Now that her workspace is complete, Jennifer turns off feature caching from the toolbar (Run > uncheck Enable Feature Caching) and then clicks Run. Her entire workspace runs successfully.

Then she clicks the BusinessOwners writer feature type to select it and clicks View Written Data.

View Written Data button

This shows the 95 valid records that were written to this feature class. FME automatically added the required OBJECTID column to the data as required by the geodatabase format.

Viewing the new OBJECTID column in Table View

Jennifer clicks one of the writer feature types and then Open Containing Folder, viewing the geodatabase in her file browser. She can open the geodatabase in ArcGIS Pro from there.

Exercise

Jennifer notices a problem. There is now a _matched_records attribute on her features. She doesn't want this to be written to the final data.

Follow along with Jennifer’s steps above, and then use one of the techniques covered earlier in the course to ensure that _matched_records is not written.
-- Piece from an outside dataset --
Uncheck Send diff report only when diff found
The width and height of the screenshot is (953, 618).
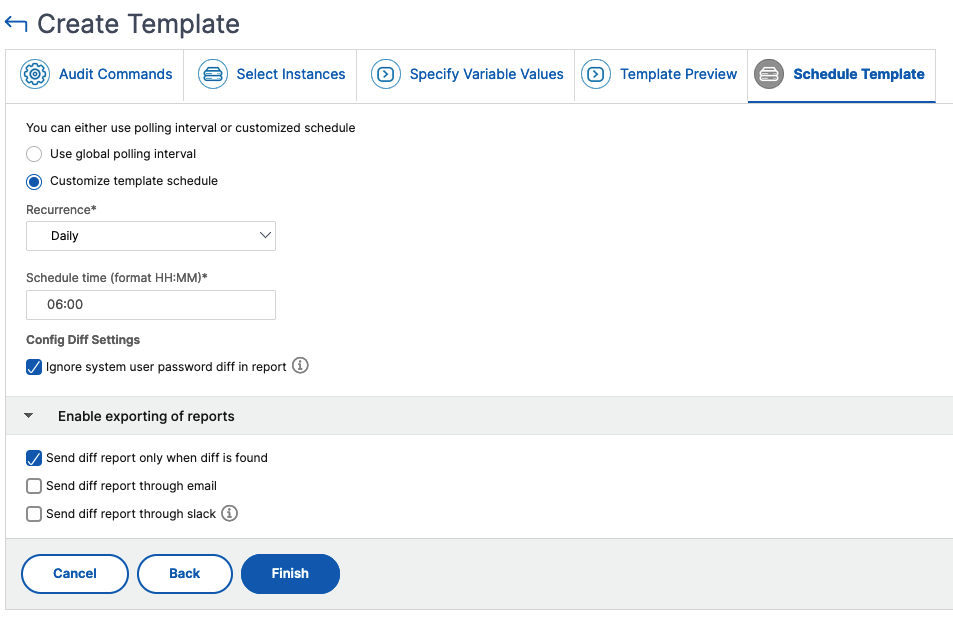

You have a few options:

Use the AttributeManager after the DatabaseJoiner and remove _matched_records
- You'll also have to update the DatabaseJoiner because the attribute names it uses will have changed
Switch the BusinessOwners writer feature type Attribute Definition mode back to Manual, and then remove _matched_records
Use an AttributeRemover transformer before writing to remove _matched_records

For an optional extra challenge, find and add a transformer to order features alphabetically by the value of last_name.